__Task__.
Print every row below word for word, leaving out the pictures.

== Items ==

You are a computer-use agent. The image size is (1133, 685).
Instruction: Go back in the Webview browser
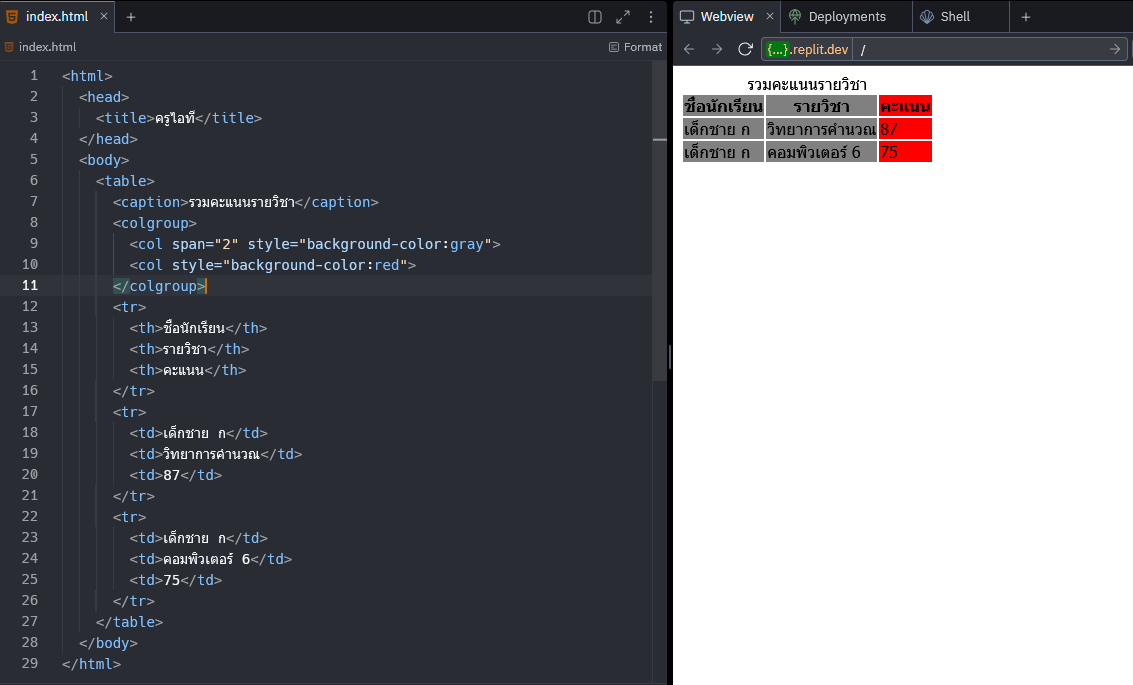[x=689, y=49]
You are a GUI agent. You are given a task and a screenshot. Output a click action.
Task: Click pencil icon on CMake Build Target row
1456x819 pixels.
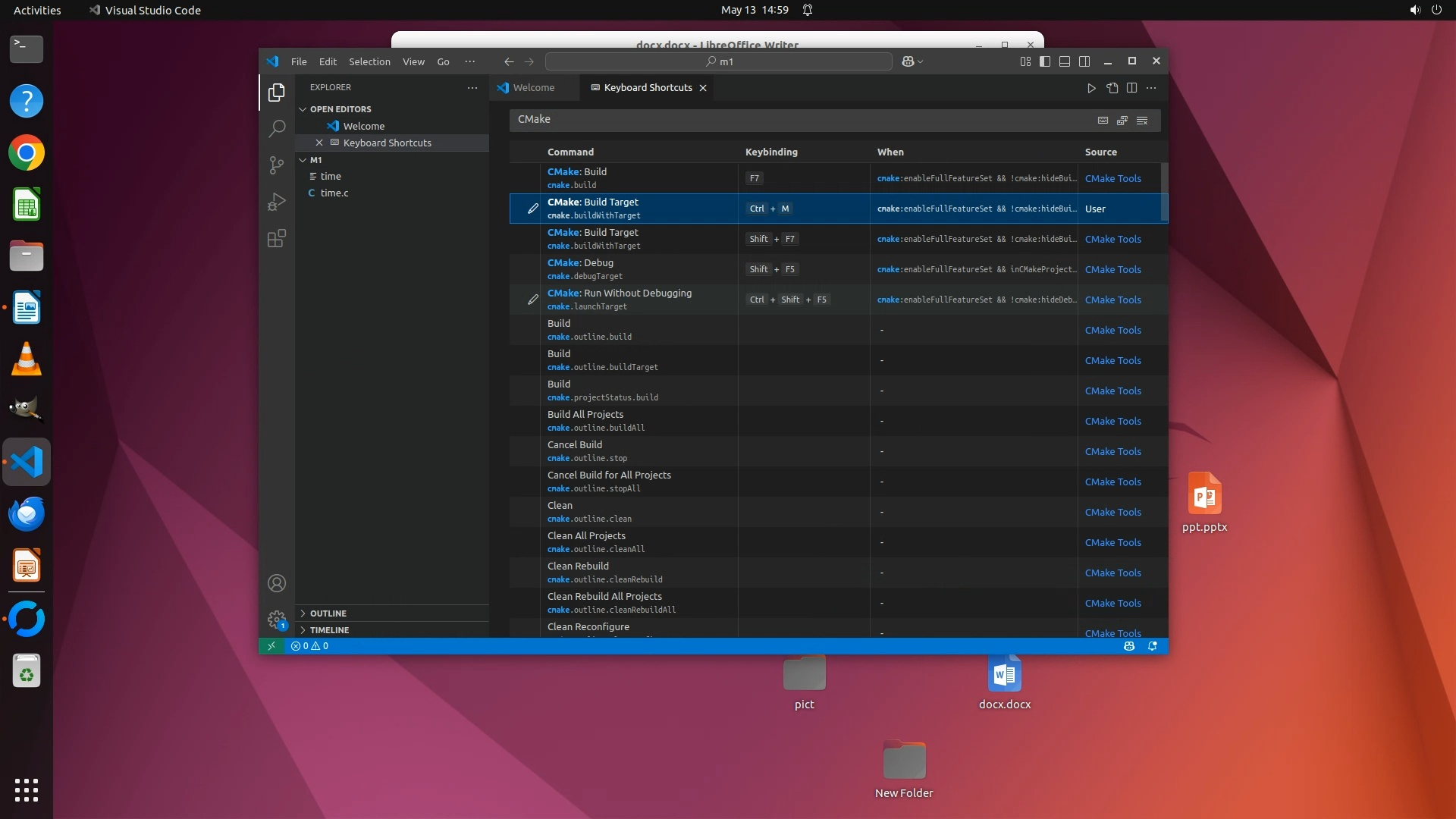tap(533, 209)
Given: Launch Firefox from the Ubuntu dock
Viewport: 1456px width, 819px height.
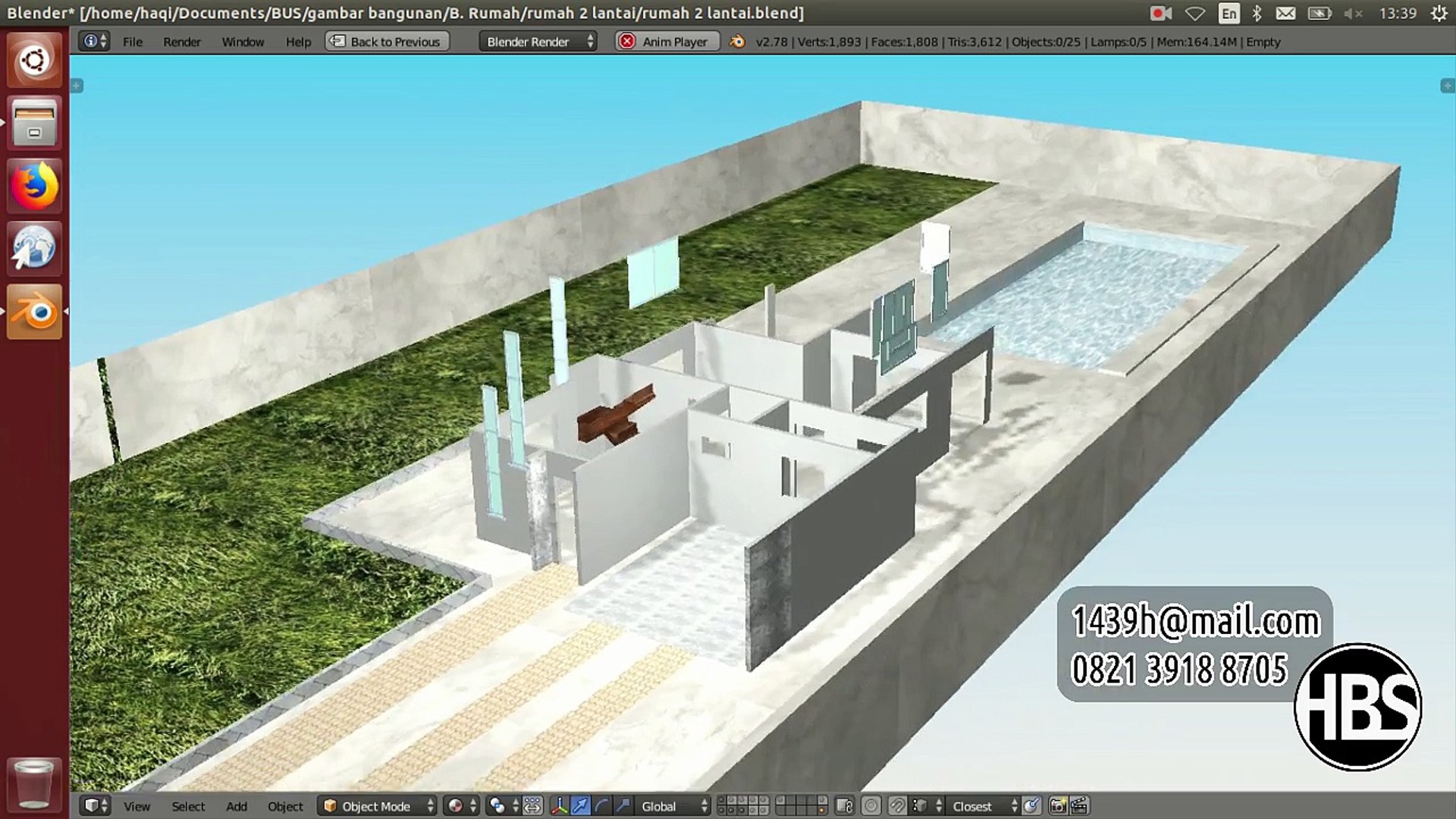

===

__Solution below__.
You are a computer-use agent. The image size is (1133, 685).
Instruction: Go back in the Webview browser
[x=689, y=49]
You are a GUI agent. You are given a task and a screenshot. Output a click action.
Task: Click pencil icon on CMake Build Target row
1456x819 pixels.
tap(533, 209)
Given: Launch Firefox from the Ubuntu dock
Viewport: 1456px width, 819px height.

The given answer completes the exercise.